Stated exercise: Output the lines of the records below, unchanged, starting at the line that contains "This screenshot has height=884, width=1798." and ending at the line that contains "Close is located at coordinates (1254, 13).".

........

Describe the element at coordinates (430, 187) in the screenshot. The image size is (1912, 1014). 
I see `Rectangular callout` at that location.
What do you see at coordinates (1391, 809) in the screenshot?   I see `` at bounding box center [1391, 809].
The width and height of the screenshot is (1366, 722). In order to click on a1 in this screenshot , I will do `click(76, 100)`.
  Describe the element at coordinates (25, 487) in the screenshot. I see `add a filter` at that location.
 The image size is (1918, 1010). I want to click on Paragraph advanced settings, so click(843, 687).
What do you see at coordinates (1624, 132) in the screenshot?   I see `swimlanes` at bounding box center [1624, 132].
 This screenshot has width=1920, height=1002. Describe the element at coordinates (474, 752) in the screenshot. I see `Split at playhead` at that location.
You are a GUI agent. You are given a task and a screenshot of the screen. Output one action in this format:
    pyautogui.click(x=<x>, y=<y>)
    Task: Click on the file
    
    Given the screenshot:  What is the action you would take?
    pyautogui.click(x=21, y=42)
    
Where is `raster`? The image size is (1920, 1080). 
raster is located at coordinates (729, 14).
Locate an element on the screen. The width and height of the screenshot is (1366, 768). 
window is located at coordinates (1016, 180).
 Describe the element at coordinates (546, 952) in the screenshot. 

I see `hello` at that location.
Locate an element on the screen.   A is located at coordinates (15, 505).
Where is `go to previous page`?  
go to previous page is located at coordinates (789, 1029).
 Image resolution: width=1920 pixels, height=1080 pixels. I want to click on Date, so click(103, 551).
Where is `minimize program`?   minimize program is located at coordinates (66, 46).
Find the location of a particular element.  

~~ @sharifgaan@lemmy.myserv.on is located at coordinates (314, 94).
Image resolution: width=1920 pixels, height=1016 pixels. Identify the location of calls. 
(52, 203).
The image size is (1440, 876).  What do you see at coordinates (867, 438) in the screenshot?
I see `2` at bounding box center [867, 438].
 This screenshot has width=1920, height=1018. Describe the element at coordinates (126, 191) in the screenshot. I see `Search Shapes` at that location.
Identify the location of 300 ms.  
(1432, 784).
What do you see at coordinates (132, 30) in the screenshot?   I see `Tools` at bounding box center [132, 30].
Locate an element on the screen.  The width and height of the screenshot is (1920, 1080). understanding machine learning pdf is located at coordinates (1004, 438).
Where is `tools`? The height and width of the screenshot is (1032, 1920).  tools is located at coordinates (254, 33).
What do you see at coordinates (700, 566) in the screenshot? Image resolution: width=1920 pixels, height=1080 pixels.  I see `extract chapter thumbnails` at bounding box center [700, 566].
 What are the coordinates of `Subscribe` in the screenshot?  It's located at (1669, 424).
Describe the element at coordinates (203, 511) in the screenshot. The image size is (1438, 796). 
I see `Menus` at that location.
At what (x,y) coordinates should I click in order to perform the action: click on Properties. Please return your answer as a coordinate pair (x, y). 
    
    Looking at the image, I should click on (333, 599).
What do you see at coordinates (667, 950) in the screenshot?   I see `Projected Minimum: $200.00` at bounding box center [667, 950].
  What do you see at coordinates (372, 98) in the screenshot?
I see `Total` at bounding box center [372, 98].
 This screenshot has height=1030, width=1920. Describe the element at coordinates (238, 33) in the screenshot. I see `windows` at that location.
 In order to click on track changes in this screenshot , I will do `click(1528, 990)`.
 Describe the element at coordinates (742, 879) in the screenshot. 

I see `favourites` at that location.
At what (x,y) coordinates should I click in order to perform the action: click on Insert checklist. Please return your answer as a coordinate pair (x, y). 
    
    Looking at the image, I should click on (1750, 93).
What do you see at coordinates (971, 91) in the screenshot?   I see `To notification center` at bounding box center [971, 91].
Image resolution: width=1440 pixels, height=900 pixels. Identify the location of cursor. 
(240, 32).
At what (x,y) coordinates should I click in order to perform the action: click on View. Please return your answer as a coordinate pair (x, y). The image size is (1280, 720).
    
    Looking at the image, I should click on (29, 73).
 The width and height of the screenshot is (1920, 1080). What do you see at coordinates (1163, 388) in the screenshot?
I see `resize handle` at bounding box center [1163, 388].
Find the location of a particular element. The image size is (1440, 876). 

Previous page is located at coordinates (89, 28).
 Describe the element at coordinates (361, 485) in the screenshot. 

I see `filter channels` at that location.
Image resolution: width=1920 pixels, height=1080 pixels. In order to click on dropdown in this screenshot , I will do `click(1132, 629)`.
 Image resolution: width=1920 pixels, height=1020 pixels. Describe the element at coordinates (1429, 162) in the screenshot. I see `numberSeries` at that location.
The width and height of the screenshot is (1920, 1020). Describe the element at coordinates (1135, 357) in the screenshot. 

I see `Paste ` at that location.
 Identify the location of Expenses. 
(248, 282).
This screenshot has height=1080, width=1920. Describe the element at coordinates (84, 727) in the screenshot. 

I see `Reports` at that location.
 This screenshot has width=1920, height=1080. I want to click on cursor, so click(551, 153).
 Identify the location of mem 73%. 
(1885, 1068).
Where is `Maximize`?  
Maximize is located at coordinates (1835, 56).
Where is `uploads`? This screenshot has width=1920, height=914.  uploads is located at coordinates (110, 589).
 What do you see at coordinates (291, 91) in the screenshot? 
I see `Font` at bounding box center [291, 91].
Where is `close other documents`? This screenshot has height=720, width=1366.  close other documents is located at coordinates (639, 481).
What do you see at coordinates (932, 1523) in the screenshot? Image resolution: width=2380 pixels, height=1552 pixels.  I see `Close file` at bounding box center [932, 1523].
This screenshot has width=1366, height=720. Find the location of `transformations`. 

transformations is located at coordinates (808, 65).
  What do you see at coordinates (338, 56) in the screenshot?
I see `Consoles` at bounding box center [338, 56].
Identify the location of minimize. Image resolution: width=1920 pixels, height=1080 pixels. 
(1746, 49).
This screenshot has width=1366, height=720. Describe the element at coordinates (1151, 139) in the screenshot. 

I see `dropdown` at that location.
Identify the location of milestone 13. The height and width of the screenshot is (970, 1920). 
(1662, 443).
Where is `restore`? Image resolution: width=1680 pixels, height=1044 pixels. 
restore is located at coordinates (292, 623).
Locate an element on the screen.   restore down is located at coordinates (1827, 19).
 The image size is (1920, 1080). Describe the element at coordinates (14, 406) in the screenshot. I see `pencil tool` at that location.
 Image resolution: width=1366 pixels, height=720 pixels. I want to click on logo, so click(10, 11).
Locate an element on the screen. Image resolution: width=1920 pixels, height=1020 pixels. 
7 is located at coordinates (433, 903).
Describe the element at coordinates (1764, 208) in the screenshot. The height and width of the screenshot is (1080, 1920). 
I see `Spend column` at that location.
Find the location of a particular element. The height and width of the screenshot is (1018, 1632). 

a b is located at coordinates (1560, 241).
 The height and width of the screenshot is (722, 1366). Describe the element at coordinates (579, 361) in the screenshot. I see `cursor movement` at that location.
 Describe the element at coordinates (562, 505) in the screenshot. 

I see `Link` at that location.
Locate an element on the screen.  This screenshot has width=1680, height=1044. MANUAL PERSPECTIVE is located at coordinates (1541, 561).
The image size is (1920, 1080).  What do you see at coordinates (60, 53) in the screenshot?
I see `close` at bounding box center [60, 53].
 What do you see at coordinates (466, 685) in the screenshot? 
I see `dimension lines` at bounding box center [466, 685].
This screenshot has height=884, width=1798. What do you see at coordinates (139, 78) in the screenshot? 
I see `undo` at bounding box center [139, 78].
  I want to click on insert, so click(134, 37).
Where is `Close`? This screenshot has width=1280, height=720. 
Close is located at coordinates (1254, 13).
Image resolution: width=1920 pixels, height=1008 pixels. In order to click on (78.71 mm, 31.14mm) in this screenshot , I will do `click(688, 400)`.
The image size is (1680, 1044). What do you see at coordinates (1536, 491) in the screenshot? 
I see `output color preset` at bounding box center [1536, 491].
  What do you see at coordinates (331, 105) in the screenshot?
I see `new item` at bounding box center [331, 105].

........

Output:
This screenshot has height=884, width=1798. What do you see at coordinates (139, 78) in the screenshot? 
I see `undo` at bounding box center [139, 78].
  I want to click on insert, so click(134, 37).
Where is `Close`? This screenshot has width=1280, height=720. 
Close is located at coordinates (1254, 13).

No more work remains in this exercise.